Stored items
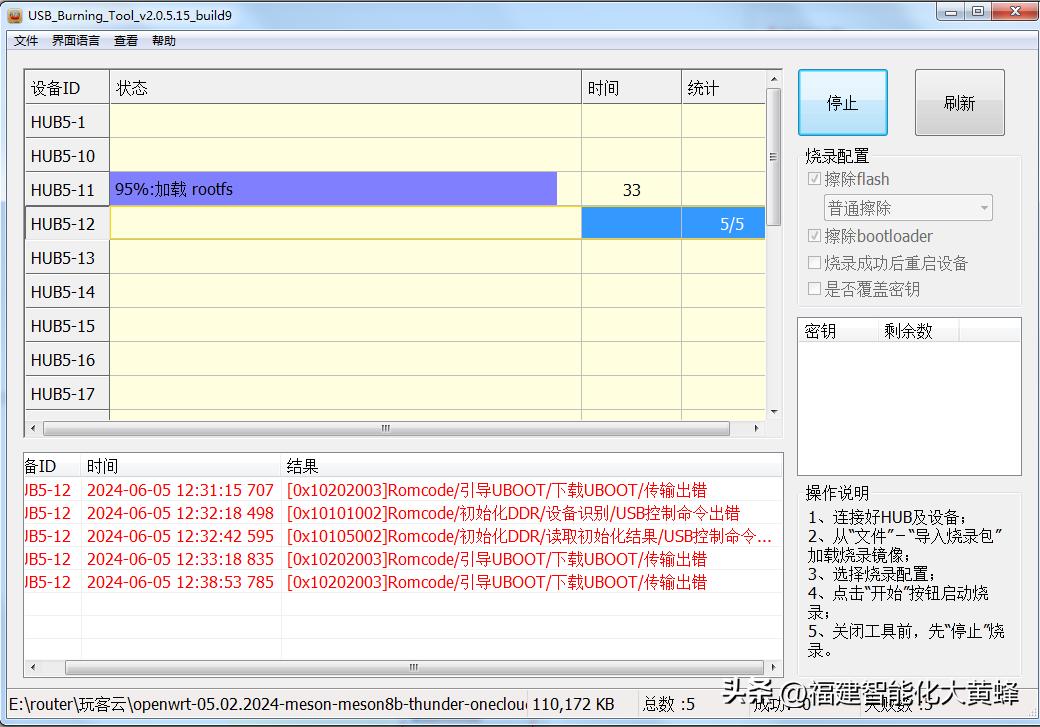Viewport: 1040px width, 727px height.
Task: Click the 停止 button to stop burning
Action: coord(842,102)
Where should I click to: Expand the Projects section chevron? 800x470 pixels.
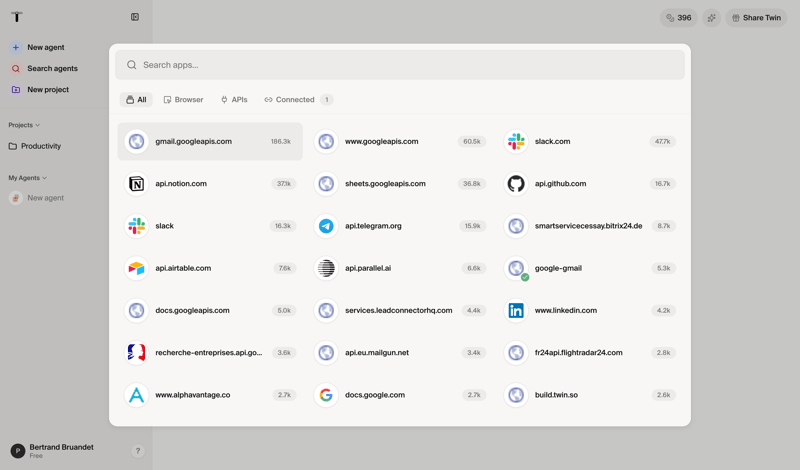click(x=38, y=125)
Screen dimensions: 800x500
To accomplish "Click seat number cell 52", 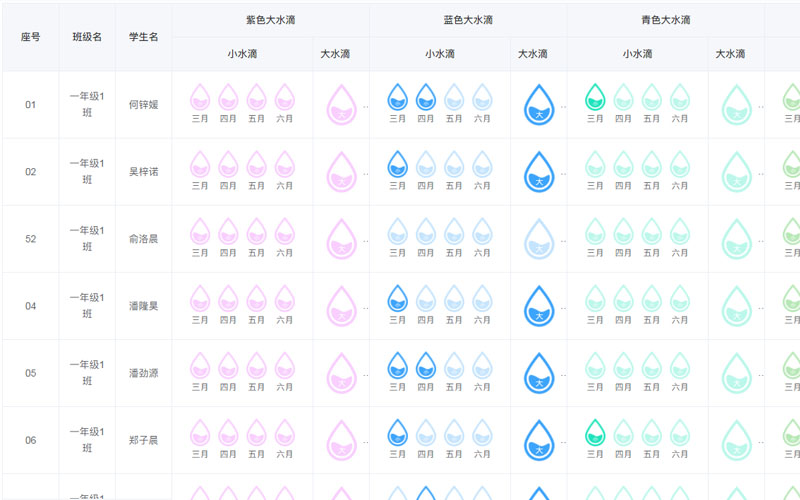I will click(x=30, y=239).
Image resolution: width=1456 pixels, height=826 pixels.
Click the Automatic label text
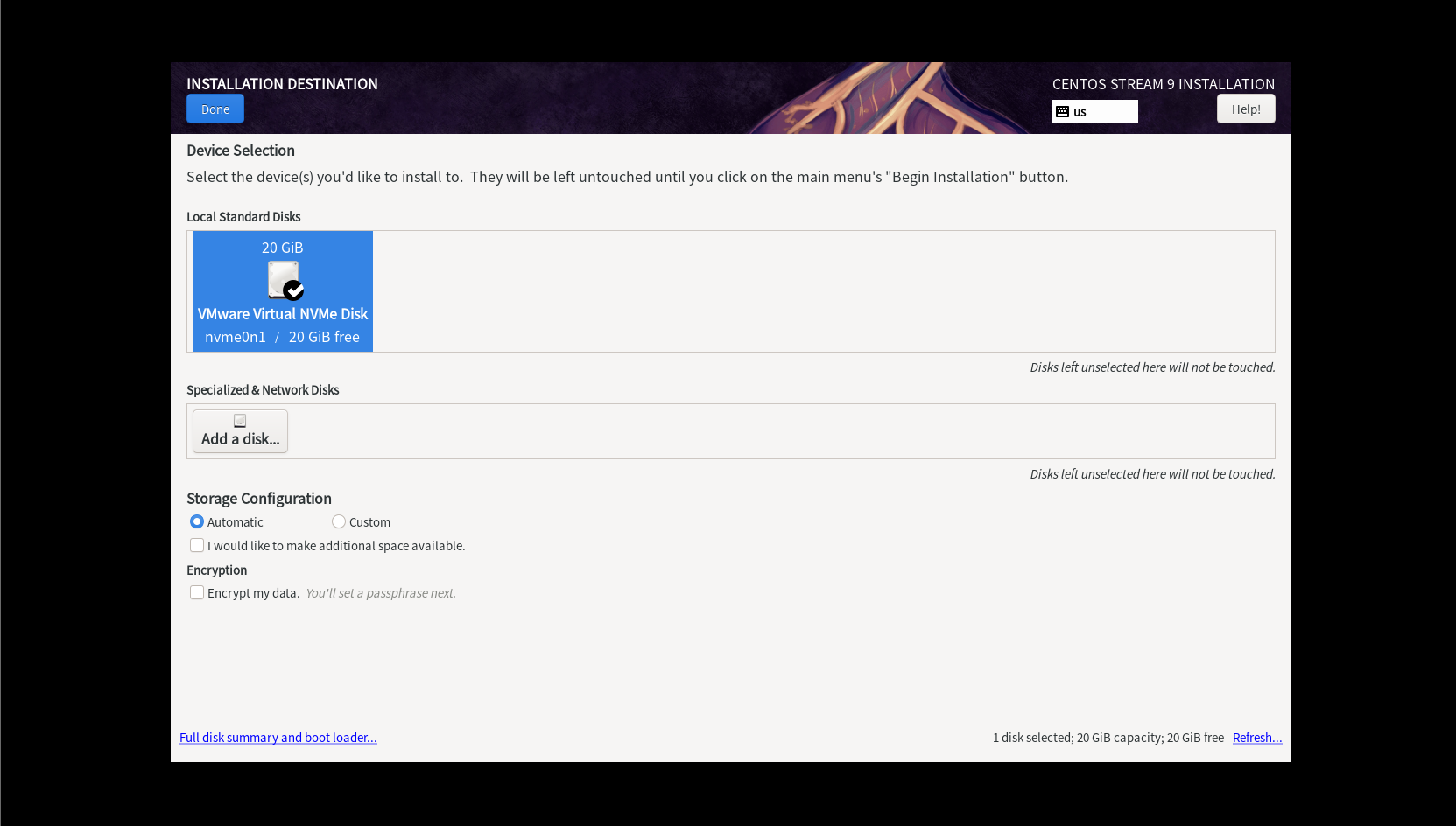tap(236, 522)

(Problem details):
Starting at the line that contains "Image resolution: width=1456", reproduce each line exactly through the end of the entries above, leaving every picture out.

(Task response):
Image resolution: width=1456 pixels, height=826 pixels.
Click the Automatic label text
tap(236, 522)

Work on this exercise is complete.